=== THE TASK ===
In the data below, the answer is the run of lines from the line containing "Task: Select the Multan folder icon" through the line containing "This screenshot has height=1071, width=2379.", both included; print it exactly and nothing else.

======== LISTED RECORDS ========

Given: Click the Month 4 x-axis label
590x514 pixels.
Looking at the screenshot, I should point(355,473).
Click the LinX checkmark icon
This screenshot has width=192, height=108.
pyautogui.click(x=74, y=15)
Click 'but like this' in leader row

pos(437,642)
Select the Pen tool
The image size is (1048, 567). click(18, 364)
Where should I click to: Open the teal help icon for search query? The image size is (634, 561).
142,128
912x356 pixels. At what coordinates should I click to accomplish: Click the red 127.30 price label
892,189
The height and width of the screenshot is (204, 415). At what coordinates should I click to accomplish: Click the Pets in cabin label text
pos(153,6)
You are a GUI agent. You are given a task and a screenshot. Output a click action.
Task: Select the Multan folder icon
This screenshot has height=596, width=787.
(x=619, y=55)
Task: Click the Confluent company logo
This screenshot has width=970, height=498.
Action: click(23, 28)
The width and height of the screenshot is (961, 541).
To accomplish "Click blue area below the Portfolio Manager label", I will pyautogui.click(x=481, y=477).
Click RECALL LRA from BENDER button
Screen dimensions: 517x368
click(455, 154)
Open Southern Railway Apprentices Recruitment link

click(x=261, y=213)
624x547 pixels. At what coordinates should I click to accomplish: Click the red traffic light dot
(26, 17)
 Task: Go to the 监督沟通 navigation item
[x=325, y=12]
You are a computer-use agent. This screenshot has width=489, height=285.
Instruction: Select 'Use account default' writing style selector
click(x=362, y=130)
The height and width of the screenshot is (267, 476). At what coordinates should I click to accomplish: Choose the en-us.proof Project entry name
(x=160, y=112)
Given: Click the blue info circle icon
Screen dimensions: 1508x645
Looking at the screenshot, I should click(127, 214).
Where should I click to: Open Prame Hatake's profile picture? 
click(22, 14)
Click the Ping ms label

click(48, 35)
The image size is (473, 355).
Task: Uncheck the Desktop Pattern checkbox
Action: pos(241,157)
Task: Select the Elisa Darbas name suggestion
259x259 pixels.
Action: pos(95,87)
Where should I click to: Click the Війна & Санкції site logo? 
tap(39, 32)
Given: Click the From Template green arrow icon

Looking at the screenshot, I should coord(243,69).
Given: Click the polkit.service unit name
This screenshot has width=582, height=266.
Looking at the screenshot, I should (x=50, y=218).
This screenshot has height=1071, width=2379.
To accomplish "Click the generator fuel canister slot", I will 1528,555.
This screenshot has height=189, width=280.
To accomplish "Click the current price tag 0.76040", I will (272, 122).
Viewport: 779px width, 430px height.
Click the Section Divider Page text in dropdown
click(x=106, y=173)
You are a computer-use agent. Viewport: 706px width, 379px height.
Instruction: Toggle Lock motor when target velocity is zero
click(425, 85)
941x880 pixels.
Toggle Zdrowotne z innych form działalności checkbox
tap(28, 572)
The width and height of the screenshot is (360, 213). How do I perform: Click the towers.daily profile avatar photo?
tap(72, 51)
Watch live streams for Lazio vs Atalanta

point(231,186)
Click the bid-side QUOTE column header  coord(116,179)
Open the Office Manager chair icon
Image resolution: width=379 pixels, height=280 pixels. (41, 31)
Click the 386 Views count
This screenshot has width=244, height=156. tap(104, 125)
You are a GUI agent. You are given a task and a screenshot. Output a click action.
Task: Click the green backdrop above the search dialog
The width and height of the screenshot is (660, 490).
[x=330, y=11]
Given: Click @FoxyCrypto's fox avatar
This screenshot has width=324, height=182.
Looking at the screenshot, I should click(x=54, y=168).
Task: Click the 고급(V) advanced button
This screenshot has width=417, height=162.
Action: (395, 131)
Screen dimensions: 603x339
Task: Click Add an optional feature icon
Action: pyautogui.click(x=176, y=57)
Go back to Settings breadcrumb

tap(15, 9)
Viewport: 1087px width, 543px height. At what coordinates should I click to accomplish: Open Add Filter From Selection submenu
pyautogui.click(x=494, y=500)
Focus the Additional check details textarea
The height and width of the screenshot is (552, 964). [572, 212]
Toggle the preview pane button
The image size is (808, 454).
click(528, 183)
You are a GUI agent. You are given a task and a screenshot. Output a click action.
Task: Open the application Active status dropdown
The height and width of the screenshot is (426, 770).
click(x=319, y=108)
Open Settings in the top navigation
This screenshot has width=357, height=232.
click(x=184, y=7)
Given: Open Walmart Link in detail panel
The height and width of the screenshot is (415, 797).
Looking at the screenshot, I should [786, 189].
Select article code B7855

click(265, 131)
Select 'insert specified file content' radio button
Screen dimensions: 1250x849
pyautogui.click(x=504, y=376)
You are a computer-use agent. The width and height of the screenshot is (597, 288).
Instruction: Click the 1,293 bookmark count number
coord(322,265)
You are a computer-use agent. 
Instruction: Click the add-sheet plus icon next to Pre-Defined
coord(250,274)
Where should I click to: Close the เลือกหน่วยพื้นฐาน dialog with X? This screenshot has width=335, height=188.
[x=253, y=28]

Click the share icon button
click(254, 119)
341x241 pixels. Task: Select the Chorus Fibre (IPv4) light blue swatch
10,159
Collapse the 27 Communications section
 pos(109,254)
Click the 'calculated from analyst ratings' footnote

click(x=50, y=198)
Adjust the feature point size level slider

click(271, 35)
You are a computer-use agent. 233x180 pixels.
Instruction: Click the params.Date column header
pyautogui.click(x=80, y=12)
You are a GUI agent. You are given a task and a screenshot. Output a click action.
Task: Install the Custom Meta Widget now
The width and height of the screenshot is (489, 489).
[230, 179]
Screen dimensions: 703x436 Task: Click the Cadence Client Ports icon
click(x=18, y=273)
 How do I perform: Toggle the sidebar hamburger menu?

========

=== ANSWER BOX ===
Task: Select the Multan folder icon
This screenshot has height=596, width=787.
(x=619, y=55)
Task: Click the Confluent company logo
This screenshot has width=970, height=498.
Action: click(23, 28)
The width and height of the screenshot is (961, 541).
To accomplish "Click blue area below the Portfolio Manager label", I will pyautogui.click(x=481, y=477).
Click RECALL LRA from BENDER button
Screen dimensions: 517x368
click(455, 154)
Open Southern Railway Apprentices Recruitment link

click(x=261, y=213)
624x547 pixels. At what coordinates should I click to accomplish: Click the red traffic light dot
(26, 17)
 Task: Go to the 监督沟通 navigation item
[x=325, y=12]
You are a computer-use agent. This screenshot has width=489, height=285.
Instruction: Select 'Use account default' writing style selector
click(x=362, y=130)
The height and width of the screenshot is (267, 476). At what coordinates should I click to accomplish: Choose the en-us.proof Project entry name
(x=160, y=112)
Given: Click the blue info circle icon
Screen dimensions: 1508x645
Looking at the screenshot, I should click(127, 214).
Where should I click to: Open Prame Hatake's profile picture? 
click(22, 14)
Click the Ping ms label

click(48, 35)
The image size is (473, 355).
Task: Uncheck the Desktop Pattern checkbox
Action: pos(241,157)
Task: Select the Elisa Darbas name suggestion
259x259 pixels.
Action: pos(95,87)
Where should I click to: Click the Війна & Санкції site logo? 
tap(39, 32)
Given: Click the From Template green arrow icon

Looking at the screenshot, I should coord(243,69).
Given: Click the polkit.service unit name
This screenshot has width=582, height=266.
Looking at the screenshot, I should (x=50, y=218).
This screenshot has height=1071, width=2379.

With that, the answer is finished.